As remarked in the Introduction, so far, it can be said that molecular weight is a hidden feature which alters and confounds the rheological results, especially viscosity data. On the other hand, it is in many cases assumed that the effect of temperature could be discarded taking rheological data at the same temperature for all compositions, omitting that the effect of temperature on viscosity depends on the distance to the glass transition temperature, T_g. This error may be corrected by performing measurements at temperatures established at a value above T_g, i.e., T_g + k, which indeed varies with the composition.

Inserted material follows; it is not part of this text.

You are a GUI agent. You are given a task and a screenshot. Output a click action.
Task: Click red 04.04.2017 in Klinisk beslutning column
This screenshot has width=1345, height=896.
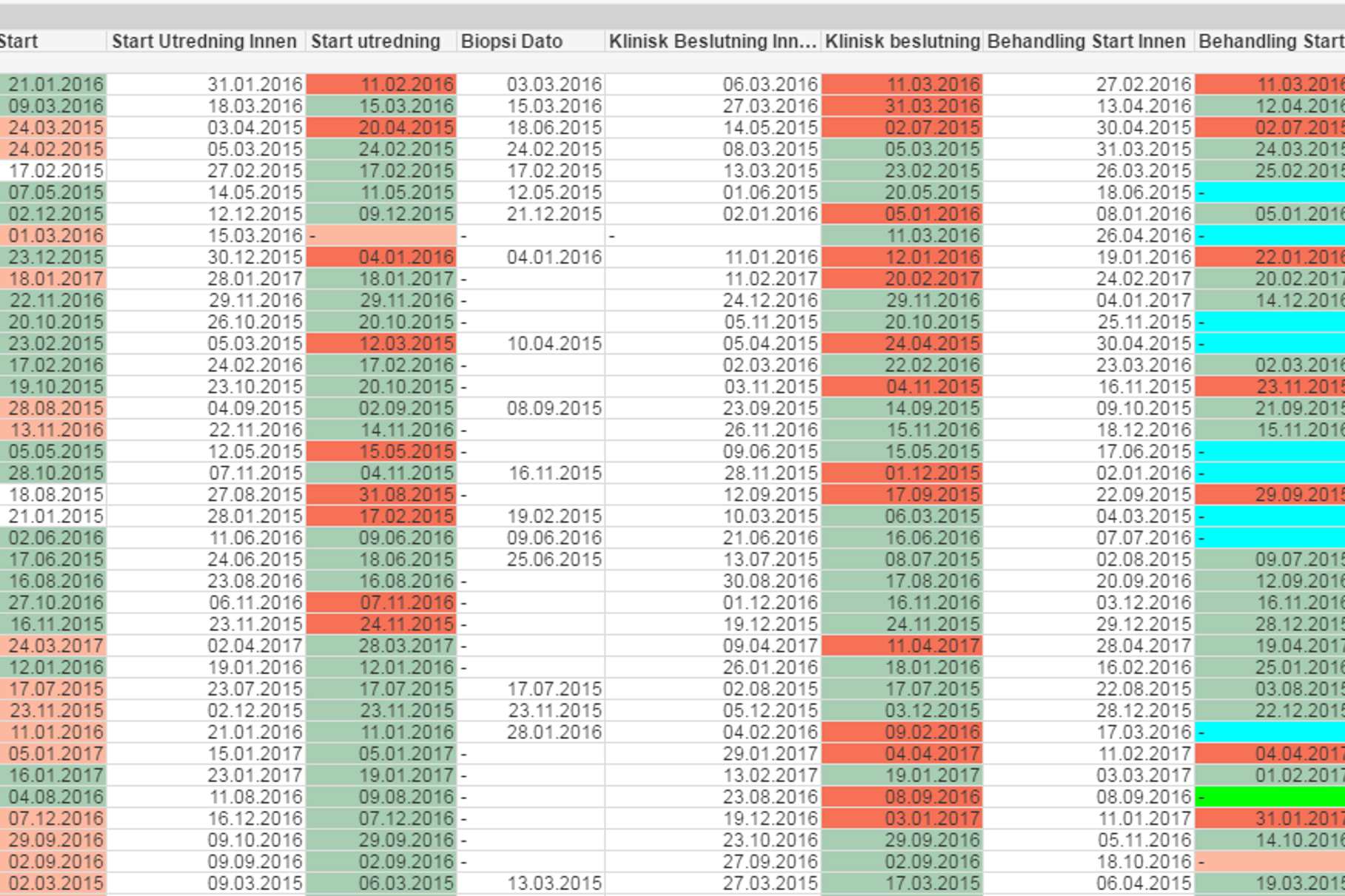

In general, the inverse additive rule derived from the addition of the respective free volumes of the homopolymers [30,31] holds for the variation of T_g with composition; this is observed, for instance, in the PBS-ran-PCL copolymers considered in this work, see Figure 1a (for more information see, [24]).

A rheological parameter that can be used to avoid the aforementioned effect of molecular weight and temperature in the rheology of random copolymers is the activation energy of flow, E_a, which is obtained, among other methods, as explained in the Experimental part. In the range of temperatures suitable for polymer processing (estimated above approximately T_g + 100), E_a is independent of temperature. On the other hand, it is well known that the activation energy of flow becomes independent of the molecular weight above values corresponding to only 50–100 repeating units [29]. Indeed, a very interesting conclusion derived from the analysis of the effect of temperature on viscosity is that the activation energy of flow is only related to the chemical structure of the repeating unit. Some correlations have been found in literature, in particular between E_a and the volume of the polymer pendant groups (e.g., polystyrene E_a = 100 kJ/mol and polyethylene E_a = 25 kJ/mol) and between E_a and the polymer steric factor [32]. Therefore, it is assumed that the activation energy of flow increases with the rigidity of the polymer chain, which in turn depends exclusively on the chemical nature (microstructure) of the monomer [29], similarly to the glass transition temperature.

The second procedure to avoid the effect of temperature and molecular weight on the rheology of random copolymers, responds to the so-called Mavridis-Shroff-Van Gurp-Palmen plots [33,34,35,36,37], that is to say, phase angle δ versus the absolute value of complex modulus G*, |G*|, data, obtained at different frequencies and temperatures. For linear polymers and one-phase polymer blends and copolymers (like random copolymers), these systems give rise to one curve (master curve), which gathers all the compiled data denoting a thermo-rheologically simple behavior. On the contrary, typically, branched polymers, phase-separated polymer blends, and block copolymers bring about a thermos-rheological complex behavior, characterized not by a master curve but by different curves corresponding respectively to each temperature.

Notwithstanding the fact these rheological plots are sensitive to molecular weight poydispersity, it has been observed that at least for molecular weights above the entanglements molecular weight, M_e, the master curve is independent of the average (weight or number) molecular weight: For each thermos-rheologically simple polymer sample, only one δ versus |G*| curve is obtained, which is independent of the temperature and the average molecular weight. For this reason, the use of Mavridis- Shroff-Van Gurp-Palmen plots allows one to determine two viscoelastic parameters, the phase angle δ, and the absolute value of the complex modulus |G*|, which depend only on the microstructure of the copolymer subsequent to the corresponding monomers proportion.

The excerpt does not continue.